10

92 22 0
                                    

Pulang, tebak siapa yang ngikutin Stefani? Dari keluar toko, mampir ke cafe buat beli es kopi, terus mampir ke toko roti, Riku dengan setia terus ngikutin Stefani dalam jarak yang sangat amat dekat.

Muka dia yang ganteng blasteran manis itu jelas gak buat siapapun yang ngelihat mereka curiga sama sosok Riku. Tapi, Stefani lama-lama jadi risih karena diikutin terus.

Gak mau marah-marah di tempat umum, Stefani mutusin untuk mampir ke taman terdekat, duduk di bangku sambil makan roti-roti yang dia beli tanpa mau repot-repot nawarin Riku.

Riku juga duduk dong di sebelah Stefani, nungguin Stefani sambil gerak-gerakin kakinya, nepuk-nepuk dua lututnya pelan sambil nebar senyum ke para orang tua yang lewat. Hmmm... Duduk lama begini ternyata bikin Riku sadar kalau di sini kebanyakan orang usia 40-50 an, ini kota tujuan para pensiunan kah? Riku bertanya-tanya, karena selama dia bertugas sebelumnya, fokus dia hanya ke targetnya aja dan nol ke sekitar.

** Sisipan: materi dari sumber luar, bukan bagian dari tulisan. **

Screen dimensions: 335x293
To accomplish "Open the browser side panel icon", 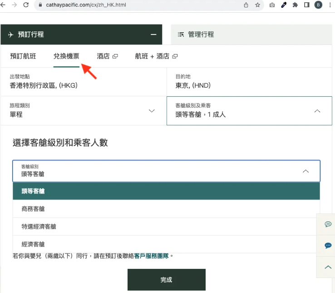I will click(307, 5).
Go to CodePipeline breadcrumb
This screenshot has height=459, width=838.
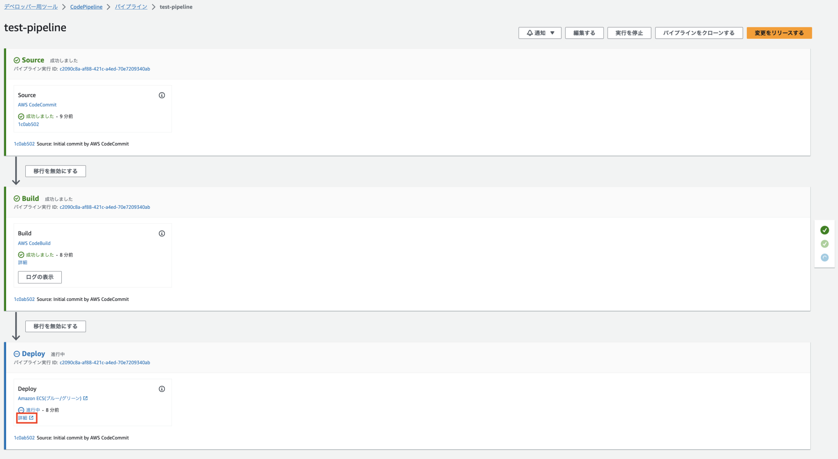coord(86,7)
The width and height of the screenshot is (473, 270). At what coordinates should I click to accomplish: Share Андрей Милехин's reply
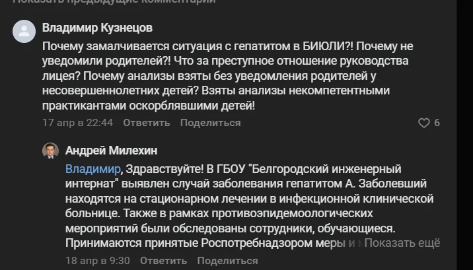[227, 260]
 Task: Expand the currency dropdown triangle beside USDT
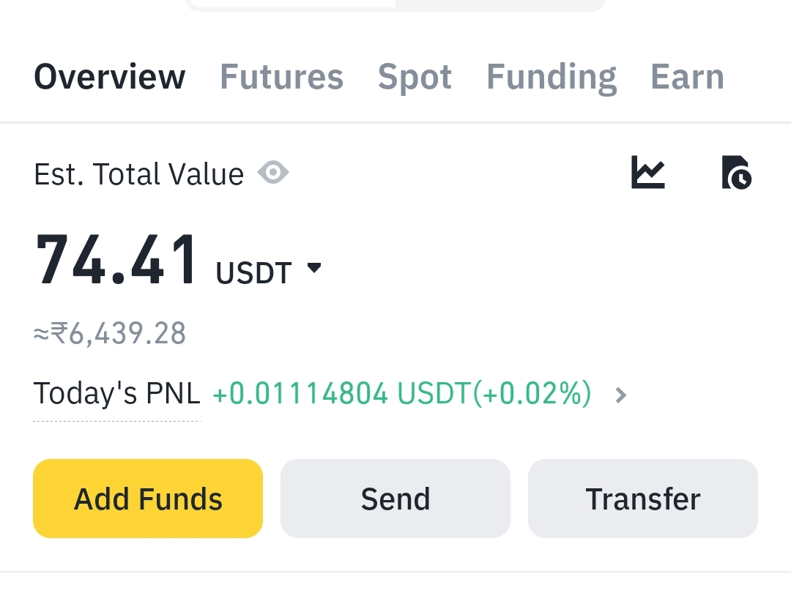click(314, 269)
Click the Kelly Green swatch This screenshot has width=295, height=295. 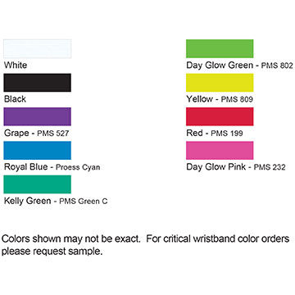(38, 184)
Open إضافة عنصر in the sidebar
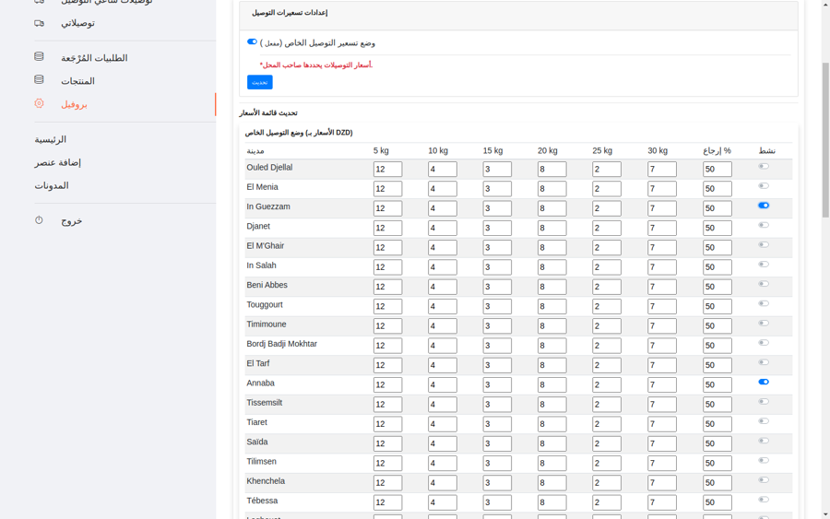 [x=58, y=162]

Sekarang Riku malah jadi lupa sama tujuannya karena terlalu asik memperhatikan sekitar. Bumi, di area ini, ternyata gak buruk juga, pikirnya.

Dengan roti kedua dia yang hampir habis, Stefani melirik ke Riku, rasanya dia kaya lagi ngelihat anak kecil pendiam yang lagi observasi tempat asing. Bahas soal anak kecil, ada satu hal yang tiba-tiba lewat di kepala Stefani.

“Heh, sayapmu di mana?” Kepala Riku noleh, mata dia mengejap sambil natap Stefani.

“Aku simpen.”

“Di mana?”

Riku tiba-tiba nyengir dan cengiran dia kelihatan nyebelin buat Stefani. “Kamu kok jadi tertarik gitu sama aku?” Tuduh Riku sambil nunjuk Stefani, terus dia ngibasin tangan di depan muka. “Sayapku aman kok, masih di punggung.”

Stefani mundurin badannya, niat hati mau ngelihat punggung Riku yang normal-normal aja, gak kelihatan ada sesuatu yang ganjal di punggungnya.

“Masih mikir aku orang jahat apa gimana nih? Sayapku gak bakalan bisa dilihat kalau udah disimpen.” Denger ucapan Riku dengan nada sombongnya, Stefani langsung buang muka.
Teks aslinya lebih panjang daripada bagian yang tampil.